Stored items

--------

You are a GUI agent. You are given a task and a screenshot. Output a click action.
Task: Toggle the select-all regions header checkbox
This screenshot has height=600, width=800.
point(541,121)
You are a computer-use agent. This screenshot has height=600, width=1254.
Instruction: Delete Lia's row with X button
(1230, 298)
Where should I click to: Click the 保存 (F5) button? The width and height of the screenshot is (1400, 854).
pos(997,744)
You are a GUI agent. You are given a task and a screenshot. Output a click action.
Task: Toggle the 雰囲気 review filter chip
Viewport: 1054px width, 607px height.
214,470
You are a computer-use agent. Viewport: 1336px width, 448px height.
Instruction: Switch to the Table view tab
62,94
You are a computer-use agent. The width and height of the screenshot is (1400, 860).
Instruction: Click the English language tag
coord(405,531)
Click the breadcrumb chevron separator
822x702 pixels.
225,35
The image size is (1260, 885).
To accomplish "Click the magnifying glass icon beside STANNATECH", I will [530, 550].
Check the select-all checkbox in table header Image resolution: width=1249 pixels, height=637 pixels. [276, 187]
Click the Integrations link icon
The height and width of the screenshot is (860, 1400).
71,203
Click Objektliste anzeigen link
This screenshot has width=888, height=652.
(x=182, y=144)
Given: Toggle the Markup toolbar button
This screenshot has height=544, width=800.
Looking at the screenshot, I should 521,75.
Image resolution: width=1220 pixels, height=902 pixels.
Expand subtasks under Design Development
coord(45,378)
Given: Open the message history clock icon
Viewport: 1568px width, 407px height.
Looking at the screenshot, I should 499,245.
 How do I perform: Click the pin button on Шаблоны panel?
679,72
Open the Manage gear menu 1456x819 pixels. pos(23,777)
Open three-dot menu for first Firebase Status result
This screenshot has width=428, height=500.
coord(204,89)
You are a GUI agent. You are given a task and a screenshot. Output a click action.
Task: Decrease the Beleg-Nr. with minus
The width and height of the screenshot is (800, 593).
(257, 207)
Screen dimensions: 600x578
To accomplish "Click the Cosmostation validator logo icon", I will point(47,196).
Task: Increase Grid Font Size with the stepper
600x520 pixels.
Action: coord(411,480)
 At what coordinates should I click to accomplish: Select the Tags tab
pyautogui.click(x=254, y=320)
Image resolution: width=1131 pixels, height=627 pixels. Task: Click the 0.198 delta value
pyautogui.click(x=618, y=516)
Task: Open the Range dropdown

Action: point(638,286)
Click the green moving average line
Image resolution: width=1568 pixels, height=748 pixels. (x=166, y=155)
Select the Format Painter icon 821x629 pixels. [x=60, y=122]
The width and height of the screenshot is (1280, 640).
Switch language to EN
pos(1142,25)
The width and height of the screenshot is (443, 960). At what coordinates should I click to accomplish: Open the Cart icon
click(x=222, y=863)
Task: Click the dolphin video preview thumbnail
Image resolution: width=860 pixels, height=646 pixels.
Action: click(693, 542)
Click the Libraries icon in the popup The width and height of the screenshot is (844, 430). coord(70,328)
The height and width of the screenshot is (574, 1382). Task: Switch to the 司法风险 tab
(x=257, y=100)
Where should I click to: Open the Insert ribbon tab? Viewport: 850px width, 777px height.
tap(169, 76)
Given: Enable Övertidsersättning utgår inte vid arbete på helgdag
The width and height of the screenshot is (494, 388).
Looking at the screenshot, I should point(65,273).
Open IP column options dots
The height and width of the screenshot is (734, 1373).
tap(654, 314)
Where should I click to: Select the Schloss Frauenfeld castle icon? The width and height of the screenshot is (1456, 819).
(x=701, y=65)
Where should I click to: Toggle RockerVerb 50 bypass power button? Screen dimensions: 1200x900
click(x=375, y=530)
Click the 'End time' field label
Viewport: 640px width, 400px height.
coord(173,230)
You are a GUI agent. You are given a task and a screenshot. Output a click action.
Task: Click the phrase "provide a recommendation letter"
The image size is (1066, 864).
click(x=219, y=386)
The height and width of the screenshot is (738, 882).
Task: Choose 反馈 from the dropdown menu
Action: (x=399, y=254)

--------

EXERCISE: Across the records above, return every line that contains the word "will".

SOLUTION FOR THIS PROBLEM:
To accomplish "Click the magnifying glass icon beside STANNATECH", I will [530, 550].
To accomplish "Click the Cosmostation validator logo icon", I will point(47,196).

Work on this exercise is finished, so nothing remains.